Four months after giving up his spot in a boat to an injured comrade, Bill Lacey finally reached the shores near Devon, England. He was exhausted, dressed in stolen rags, weak from hunger, hair overgrown. His story, mostly unknown, was brought to light by a television documentary in 2000. He then became credited as the last man home from Dunkirk.

Not in my wildest dreams could I have ever imagined spending four months evading capture in the manner that Bill Lacey did. His resilience is incredible and awe-inspiring.

Bill went on the make a full recovery.
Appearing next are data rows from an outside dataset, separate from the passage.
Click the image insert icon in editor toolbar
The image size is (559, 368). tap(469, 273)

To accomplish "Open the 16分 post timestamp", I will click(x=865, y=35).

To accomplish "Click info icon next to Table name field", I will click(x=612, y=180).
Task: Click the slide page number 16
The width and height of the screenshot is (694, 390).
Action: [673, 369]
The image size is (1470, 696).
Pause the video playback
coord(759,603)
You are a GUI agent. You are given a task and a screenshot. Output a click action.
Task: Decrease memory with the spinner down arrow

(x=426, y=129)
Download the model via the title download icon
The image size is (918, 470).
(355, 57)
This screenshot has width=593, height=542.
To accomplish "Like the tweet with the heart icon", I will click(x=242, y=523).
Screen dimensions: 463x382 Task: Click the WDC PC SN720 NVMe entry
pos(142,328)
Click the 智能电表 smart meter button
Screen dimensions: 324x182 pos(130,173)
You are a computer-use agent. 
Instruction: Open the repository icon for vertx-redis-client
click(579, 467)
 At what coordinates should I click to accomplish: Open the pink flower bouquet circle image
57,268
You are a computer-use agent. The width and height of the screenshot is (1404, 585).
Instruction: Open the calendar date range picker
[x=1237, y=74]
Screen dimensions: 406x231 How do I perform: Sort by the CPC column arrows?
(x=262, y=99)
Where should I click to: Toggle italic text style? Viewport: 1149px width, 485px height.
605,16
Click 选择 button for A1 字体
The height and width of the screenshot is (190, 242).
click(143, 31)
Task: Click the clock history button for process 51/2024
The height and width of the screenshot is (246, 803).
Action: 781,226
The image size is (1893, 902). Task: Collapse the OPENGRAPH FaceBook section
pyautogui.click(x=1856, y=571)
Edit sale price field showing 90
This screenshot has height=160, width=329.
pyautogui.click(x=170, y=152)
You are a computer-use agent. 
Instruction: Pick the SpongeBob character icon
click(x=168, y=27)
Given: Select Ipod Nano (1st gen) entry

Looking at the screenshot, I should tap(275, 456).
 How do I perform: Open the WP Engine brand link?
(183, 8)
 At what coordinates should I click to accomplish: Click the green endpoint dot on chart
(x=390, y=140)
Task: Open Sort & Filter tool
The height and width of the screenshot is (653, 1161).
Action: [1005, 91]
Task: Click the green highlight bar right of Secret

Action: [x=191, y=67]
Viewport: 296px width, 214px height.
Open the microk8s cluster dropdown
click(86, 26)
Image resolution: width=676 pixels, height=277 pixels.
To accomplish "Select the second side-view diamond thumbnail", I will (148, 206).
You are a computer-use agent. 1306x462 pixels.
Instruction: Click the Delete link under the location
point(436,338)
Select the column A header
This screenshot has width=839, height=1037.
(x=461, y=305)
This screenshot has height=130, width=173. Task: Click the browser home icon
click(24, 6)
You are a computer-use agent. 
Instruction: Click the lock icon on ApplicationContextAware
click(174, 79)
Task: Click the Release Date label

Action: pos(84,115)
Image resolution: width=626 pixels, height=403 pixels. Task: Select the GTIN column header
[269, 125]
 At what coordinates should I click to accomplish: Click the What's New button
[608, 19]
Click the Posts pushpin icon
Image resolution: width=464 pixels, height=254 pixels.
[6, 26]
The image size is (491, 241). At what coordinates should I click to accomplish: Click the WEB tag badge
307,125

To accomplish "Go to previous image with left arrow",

His resourcefulness was noticed which eventually earned him a position in the special forces, taking part in a number of commando missions including one to capture a German General in Jersey which ended with him being shot and wounded.

He retired as a sergeant in 1964 before taking up a job as a postman.

Bill Lacey passed away on June 10, 2011, aged 91.

The Forgotten Heroes of Dunkirk

Watch the documentary Dunkirk: The Forgotten Heroes.

Denis tells me the film Dunkirk is relatively historically correct. You see, I rarely watch movies based on historical events that interest me. Why? Because they are basically historical fiction with the writers taking great liberties with the actual facts (I guess it’s mandatory to have that car chase and explosion in 14th-century England—though they probably do get the sex right).

Meet Denis Caron

Denis Caron was born in Trenton, Ontario and grew up in England. He returned to his native Canada where he now lives in Kitchener, Ontario. Denis received his college diploma in survey engineering and went on to serve in the Canadian Army and the Air Force. He now works for the emergency services.

Denis has long been interested in the military and in particular, World War II. This was the catalyst for Denis to write his first historical fiction book Dash for Dunkirk (along with Fran Connor). Denis is currently working on his next book which he tells me is about thirty percent completed. He anticipates finishing it by the end of this summer.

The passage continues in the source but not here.